In a recent Facebook poll that PetrolPrices ran, where we asked people “Are you worried about self-driving cars being allowed on the roads?”, 70% of respondents said that they were indeed worried, with some referencing the issue around who would get prosecuted in the event of an accident. On the other hand, one person said they would not ride in one but would be happy sharing the road as the non-autonomous driver can see and note their surroundings.

A survey by WhatCar? also revealed that 45% of drivers found the thought of self-driving cars unappealing. On the other hand, a separate study by SMNT found that 49% of 17-24-year-olds would use an autonomous vehicle, with a considerable 71% saying that connected and autonomous vehicles would improve their life. These statistics show that younger drivers who have grown up with technology are more trusting of it, whereas the majority of older drivers have not grown up surrounded by smart devices.

The government is not helping with these fears as they want to allow driverless cars for consumer use on the road by 2020. However, they have said for all autonomous vehicle testing a competent driver must be present to step in if it is needed.

Artificial Intelligence

These autonomous vehicles will start to be tested on public roads after nearly three years of testing on private land as the Artificial Intelligence (AI) needs to be able to learn to mimic human actions as best as they can. This is called machine learning, and by recognising different triggers while driving, they can apply human-like actions to their decision-making process. The hope is that the closer to human driving the autonomous vehicles can get, the general public will feel more comfortable being on the same roads as them.

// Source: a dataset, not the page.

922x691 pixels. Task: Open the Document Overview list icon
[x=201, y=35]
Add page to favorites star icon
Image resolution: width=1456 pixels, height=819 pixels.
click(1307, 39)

Most human drivers fear AI as they worry it will prompt more accidents than drivers cause. In fact, 34% of drivers said this would be their biggest concern with autonomous vehicles. In response to this, car manufacturers have stated that human error causes 90% of crashes, and artificial intelligence will not be distracted by a mobile phone or nod off behind the wheel.

The current situation

Renault-Nissan-Mitsubishi have a project called HumanDrive, which uses machine learning to help create a safe autonomous vehicle, have said they will release a vehicle for testing late next year. On its drive across the UK, HumanDrive will take control of the steering, braking, speed, road position and decision-making, as well as the perception of conditions and features required to pilot the car fully. Before this, the car will have been intensely tested on private roads and tracks in a variety of conditions to promote complete safety.

Most traditional car retailers are facing competition from companies like Tesla and Google, who are pioneering the way forward and changing the perception of what autonomous vehicles can do over in America.

What’s next?

In the future of AI, machine learning and autonomy, no one can predict what will happen next. All we can do at the moment is wait and arm ourselves with the knowledge to be able to adapt to the rise of autonomous vehicles.